Use what we have now and resist using those technologies. Thw web will continue and they can try to collect tolls, but if you do not use them or adopt them, they are dead in the water...
As far as I understand it(god help, even I could be wrong, so don't be offended), issue is that all standards that IBM and M$ can prove rights for are not in W3C.
:-(
And now stupid question, what stops web designers and web apps programmers not to code W3C supported only. (W3C is part of EULA isn't it, and all I'm hearing that EULA has C# standards so it can't be forked from M$ side, this could prove wrong, or not)
Must admit that web apps aren't my field so, I'd like if someone would mod me to understand this better this would be appreciated.
Signature Pro version 1.13.2-3 release 83.5 beta3try7 after-breakfast edition
First we see IBM and Microsoft keep Sun out of a chair of the "open" standards WS-I board. This is odd considering most other chairs outside of Microsoft are using Sun's (Java) technology for WS. Now IBM and Microsoft are looking into charging for what they hyped as open standards. It looks like to me that we are going back to the days when IBM and Microsoft controlled things. Only difference is they now do it through standards boards they control and instead of PCs they want to control networks.
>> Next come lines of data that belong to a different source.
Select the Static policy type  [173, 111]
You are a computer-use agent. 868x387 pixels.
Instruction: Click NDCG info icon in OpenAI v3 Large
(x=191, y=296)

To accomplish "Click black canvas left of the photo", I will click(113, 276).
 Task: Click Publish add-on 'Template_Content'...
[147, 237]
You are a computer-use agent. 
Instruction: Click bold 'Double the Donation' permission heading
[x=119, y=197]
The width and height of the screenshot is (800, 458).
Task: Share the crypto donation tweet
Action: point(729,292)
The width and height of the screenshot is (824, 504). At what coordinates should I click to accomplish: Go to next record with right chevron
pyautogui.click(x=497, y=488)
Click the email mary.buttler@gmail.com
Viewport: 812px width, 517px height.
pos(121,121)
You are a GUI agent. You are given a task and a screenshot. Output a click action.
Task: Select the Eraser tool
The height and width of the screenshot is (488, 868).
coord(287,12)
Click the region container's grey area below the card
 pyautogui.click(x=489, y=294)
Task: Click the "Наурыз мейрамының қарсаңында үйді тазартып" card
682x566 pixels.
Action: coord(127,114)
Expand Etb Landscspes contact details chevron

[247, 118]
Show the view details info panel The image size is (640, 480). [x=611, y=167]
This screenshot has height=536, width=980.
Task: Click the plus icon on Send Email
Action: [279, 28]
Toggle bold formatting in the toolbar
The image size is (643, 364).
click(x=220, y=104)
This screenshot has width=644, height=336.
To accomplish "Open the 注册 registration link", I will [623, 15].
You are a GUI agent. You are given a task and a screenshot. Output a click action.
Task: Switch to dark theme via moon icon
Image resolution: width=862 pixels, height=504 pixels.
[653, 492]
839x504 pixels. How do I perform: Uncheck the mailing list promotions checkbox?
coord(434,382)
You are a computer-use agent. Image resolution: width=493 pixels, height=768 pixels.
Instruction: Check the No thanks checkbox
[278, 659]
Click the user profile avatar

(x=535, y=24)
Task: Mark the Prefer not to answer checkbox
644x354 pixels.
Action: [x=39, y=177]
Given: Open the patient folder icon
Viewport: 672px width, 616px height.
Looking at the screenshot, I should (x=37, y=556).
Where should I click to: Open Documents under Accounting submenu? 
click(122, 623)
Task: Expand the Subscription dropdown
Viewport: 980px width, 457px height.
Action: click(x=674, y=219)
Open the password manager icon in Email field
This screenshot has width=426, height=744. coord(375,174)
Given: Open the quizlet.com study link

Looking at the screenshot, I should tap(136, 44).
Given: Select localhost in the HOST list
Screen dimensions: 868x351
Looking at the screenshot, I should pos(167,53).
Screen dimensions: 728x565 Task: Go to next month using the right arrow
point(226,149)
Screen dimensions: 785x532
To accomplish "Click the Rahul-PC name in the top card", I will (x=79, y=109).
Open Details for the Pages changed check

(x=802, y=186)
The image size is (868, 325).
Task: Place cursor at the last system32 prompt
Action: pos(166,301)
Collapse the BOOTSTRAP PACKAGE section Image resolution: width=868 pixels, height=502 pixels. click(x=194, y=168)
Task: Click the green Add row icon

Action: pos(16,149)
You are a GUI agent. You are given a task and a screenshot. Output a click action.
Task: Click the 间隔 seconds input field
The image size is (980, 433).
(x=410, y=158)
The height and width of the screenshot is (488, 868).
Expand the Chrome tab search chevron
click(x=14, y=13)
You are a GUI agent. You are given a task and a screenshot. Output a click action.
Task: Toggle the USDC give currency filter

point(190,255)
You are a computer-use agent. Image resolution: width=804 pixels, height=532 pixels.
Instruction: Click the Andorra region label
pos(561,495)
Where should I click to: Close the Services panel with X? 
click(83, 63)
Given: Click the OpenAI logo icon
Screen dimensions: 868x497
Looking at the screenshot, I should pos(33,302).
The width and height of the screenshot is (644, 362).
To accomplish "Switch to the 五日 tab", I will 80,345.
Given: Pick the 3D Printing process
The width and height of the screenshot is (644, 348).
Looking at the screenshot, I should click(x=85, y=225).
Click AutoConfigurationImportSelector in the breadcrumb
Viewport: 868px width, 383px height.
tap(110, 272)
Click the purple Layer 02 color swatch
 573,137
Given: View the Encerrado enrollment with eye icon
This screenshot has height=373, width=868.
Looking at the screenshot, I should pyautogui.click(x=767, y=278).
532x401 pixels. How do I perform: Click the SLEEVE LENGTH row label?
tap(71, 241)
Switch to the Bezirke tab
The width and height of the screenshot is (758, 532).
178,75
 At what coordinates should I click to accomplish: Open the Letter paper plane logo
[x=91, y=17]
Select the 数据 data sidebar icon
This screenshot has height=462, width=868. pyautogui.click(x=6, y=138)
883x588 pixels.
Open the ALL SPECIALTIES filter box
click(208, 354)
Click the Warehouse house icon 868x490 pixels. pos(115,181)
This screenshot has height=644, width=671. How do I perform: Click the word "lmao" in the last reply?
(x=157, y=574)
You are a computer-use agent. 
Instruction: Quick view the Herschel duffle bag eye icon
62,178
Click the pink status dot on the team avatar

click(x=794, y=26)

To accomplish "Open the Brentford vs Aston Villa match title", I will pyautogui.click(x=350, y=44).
I guess we now see why Sun hasn't "opened" Java to a standards board eh?
- Emmanuel Lopez
... that's how the Internet came to flourish, and that's the only way future network technologies will ever have a chance. Anything else is quite simply doomed.
The existence of open standards such as TCP/IP, HTTP and all the rest, which were agreed upon by the major players, created markets in which everyone had their chance to create the best products. We've seen in recent years how hard it is to make money in the Internet, since users are accustomed to getting everything for free. If it had cost money just to use the thing in the first place, it never would have gotten off the ground.
If standards for web services are not royalty-free, then there will be no such thing within a few years. Or perhaps the idea of web services will survive on the basis of other, royalty-free protocols, but SOAP and WDSL and other patented technologies will be a footnote in history. Let IBM and M$ go ahead if they want to kill off their own inventions, it really doesn't bother me a bit.
Always keep a sapphire in your mind
no, linux does indeed suck more.
jesus take a pill
what i dont understand is why we cant ( people who are worried about the take over of the net my companies , OSS people , coders who fear the goobling up of the net ) cant make these standards themselfs like Linux the community itself making them available to W3C.It really depresses me to think that we have no choice. Is it possible or is it to big of a project? i dont know but i dont want the net to be owned......
Shin: a device for finding furniture in the dark.
This seems rather foul and underhanded. People are already committed to using SOAP and WSDL. *Now* Microsoft and IBM announce that this (and attaching techs) aren't royalty free, well, that smacks too much of "Here, kid, your first two hits are free."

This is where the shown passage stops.